Aug 4, 2010 at 9:26 PM

Yes, obviously they can not be identical, but it's really difficult to find the differences, because there are so many different parts and you are not allowed to inspect the system with better tools than the ones windows has installed by default ;-)

I don't understand it either, why IE 6 is still used. Life could be much easier without...

Another question. If I configure the protocols with NTLM as the first protocol in the filter configuration, does this include NTLMv1 and NTLMv2?

If NTLM is the first protocol but NTLM is forbidden in the domain environment, is automatically Negotiate with Kerberos used if it is configured as the second protocol? I wasn't able to test the different scenarios yet...

Coordinator
Aug 5, 2010 at 12:48 PM
Edited Aug 5, 2010 at 12:48 PM

There's an article about how client and server negotiate NTLM version and what registry keys are used to enable/disable v1, v2, etc. From what I understand newer clients will always try to do Kerberos -> NTLMv2 -> LM in this order, but older ones (like your IE6 on a wheelbarrow Windows 95) may try to do v1 unless it's disabled.

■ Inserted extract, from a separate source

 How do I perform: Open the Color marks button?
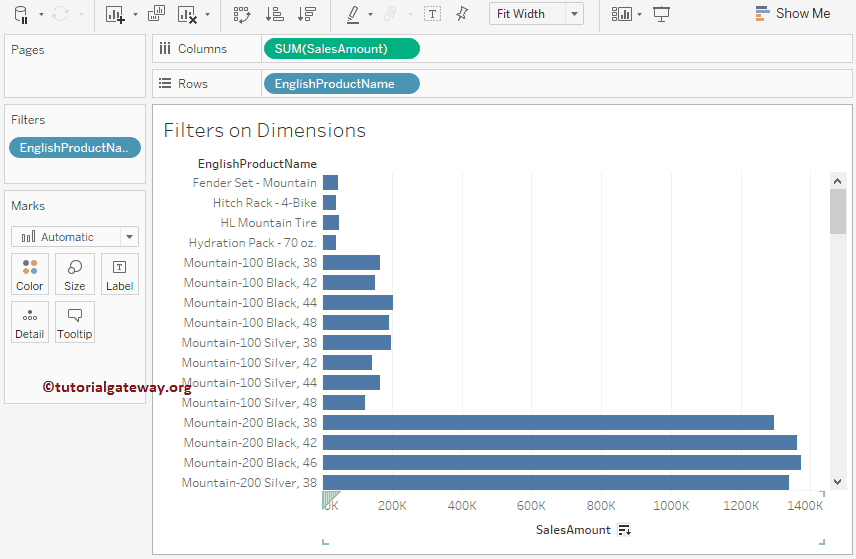click(x=30, y=274)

I think you can't disable NTLM altogether. And NTLMv2 is basically Kerberos under the hood, so it's equally strong. Disabling LM (NTLMv1) at the domain level is the "right way" of enforcing NTLMv2 everywhere.

Mar 2, 2011 at 1:01 PM
Edited Mar 2, 2011 at 4:10 PM

Currently I'm experimenting with Kerberos authentication (value "Negotiate" for the parameter "waffle.servlet.spi.NegotiateSecurityFilterProvider/protocols"). I found this article http://support.microsoft.com/kb/327825/en-us "Problems with Kerberos authentication when users belong to many groups" and I assume it may be the reason for my old problem (Client A works with Kerberos, Client B doesn't). In Tomcat the default maximum size of the request and response HTTP header is 4096 (4 KB). If the Kerberos ticket is larger, it doesn't fit in the header and the authentication fails. So, to workaround this it's necessary the modify the server.xml in Tomcat and add a "maxHttpHeaderSize" attribute to the Connector (e.g. value 32768 for 32 KB or 16384 for 16 KB).

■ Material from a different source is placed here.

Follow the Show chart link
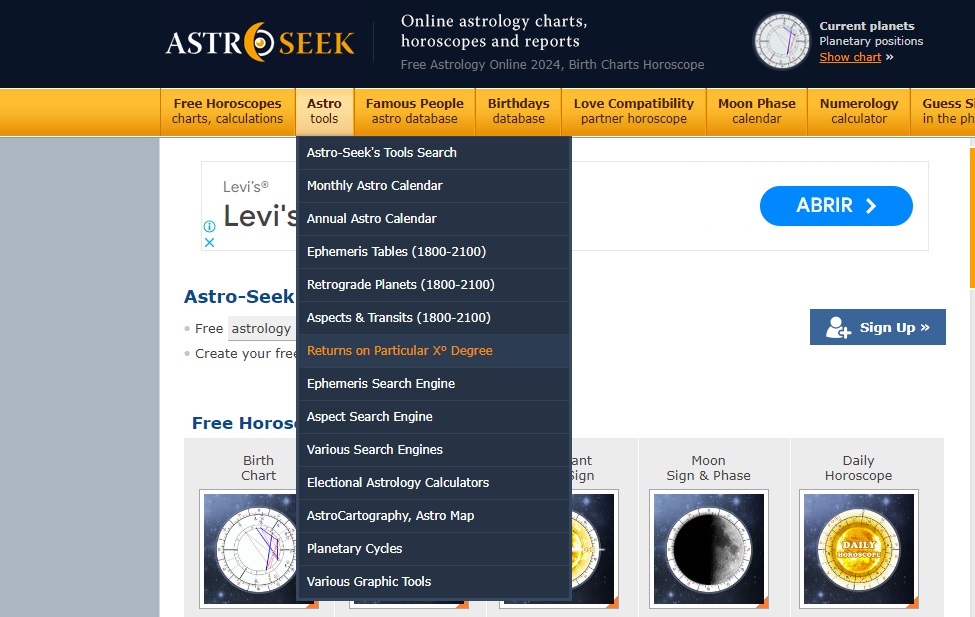The width and height of the screenshot is (975, 617). [x=850, y=57]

    <Connector port="8080" protocol="HTTP/1.1"
               connectionTimeout="20000"
               redirectPort="8443"
               maxHttpHeaderSize="32768" />

I could not try if this would really solves the problems which I had, but it's something to look out for if Kerberos works for some users and fails for others.

UPDATE:

I just had a case where the Kerberos ticket was 4349 bytes and the authentication failed. The logfile of the Apache Tomcat server ends with the following line:

waffle.servlet.NegotiateSecurityFilter - authorization required

The ieHttpHeaders console on the client in IE shows:

HTTP/1.1 400 Bad Request
Server: Apache-Coyote/1.1
Transfer-Encoding: chunked
Date: Wed, 02 Mar 2011 16:01:12 GMT
Connection: close

The solution is to increase the maxHttpHeaderSize for the Connector, as I wrote before.

I haven't looked at the NegotiateSecurityFilter source code, but maybe it's possible to show a better error message for this case.

Coordinator
Mar 3, 2011 at 1:32 PM

Nice one. I've added this to the FAQ. If you have a patch that makes the error message better, go for it.